New York Times Article about the Redesigned SAT

They send stuff to the guidance office, where it sits because most of the counselors are busy dealing with discipline issues, not college issues. They may have 500 or 700 or more students to handle, some may be split between two high schools, and most of their students’ issues isn’t “I want a high score on a test”.
(I had to tell a scared junior who confessed she’d “stolen” one booklet in the Spring because she’d figured on her own that it’d be useful to read about the test before taking it… that it was a free brochure and that most kids got before October junior year - the free booklets had been sitting in a pile for months…)
Keep in mind that some offices are so overwhelmed there’s zero college guidance or the guidance counselors so poorly trained they don’t even know about merit for stats or fee waivers!

The collegeboard has a “4 or more” booklet for lower income students but it seems very haphazard in distribution.
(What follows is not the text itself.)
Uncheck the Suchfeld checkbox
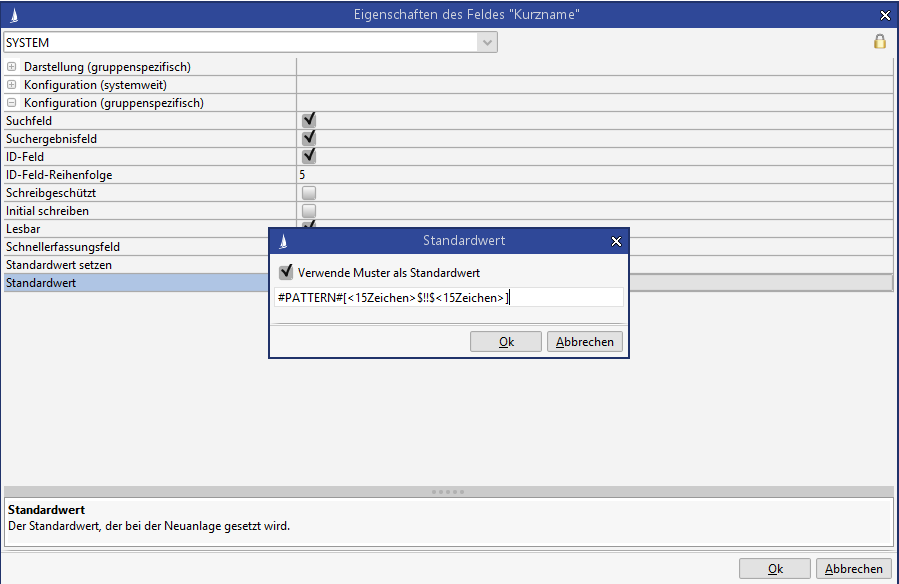The image size is (899, 584). click(309, 120)
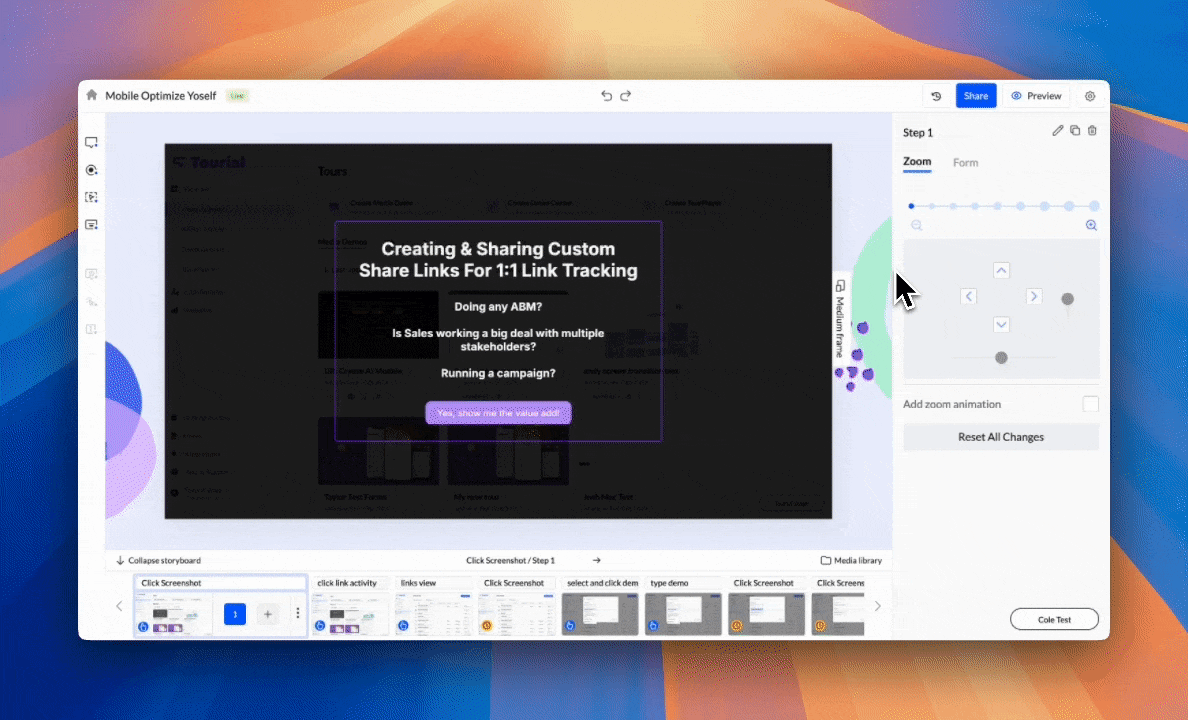Enable the Add zoom animation checkbox

[1090, 404]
My comment was ironic. Just noting the Don Draper College Board PR. To help lower-income kids, the nation needs to pay teachers much, much more so qualified people will go into teaching and stay in teaching. But Big Data pretends you can solve the problem with additional technology that gives the money to…Big Data.
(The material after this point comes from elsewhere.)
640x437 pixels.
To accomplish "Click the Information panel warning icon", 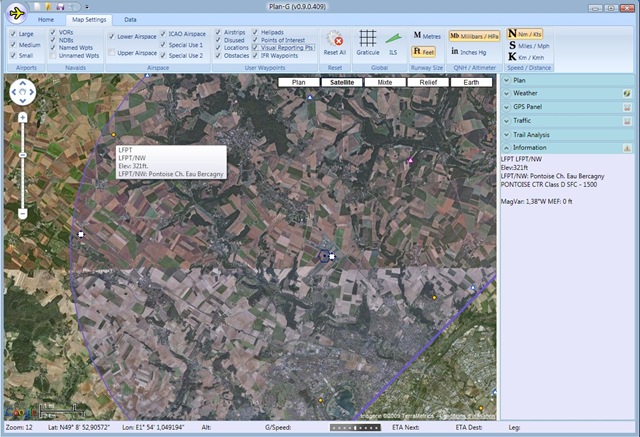I will pos(627,148).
Sorry Plotinus. Irony is hard to get on boards sometimes.
:slight_smile:
I would add that treating teachers as professionals (IE., would this fly with my lawyer ? My family doctor? My cpa ?) would go a long way. Sometimes it seems as if they’re considered as if they didn’t have a college degree. As much as salary, respect/public consideration would be nice.
(note that I’m not a teacher but I do see a correlation between public consideration and students choosing a profession. When a kid has a 4.0 and we treat their professional goal as relevant or ridiculous or disclosing, even if they’re 7, it plays a role in what jobs they’ll consider appropriate.)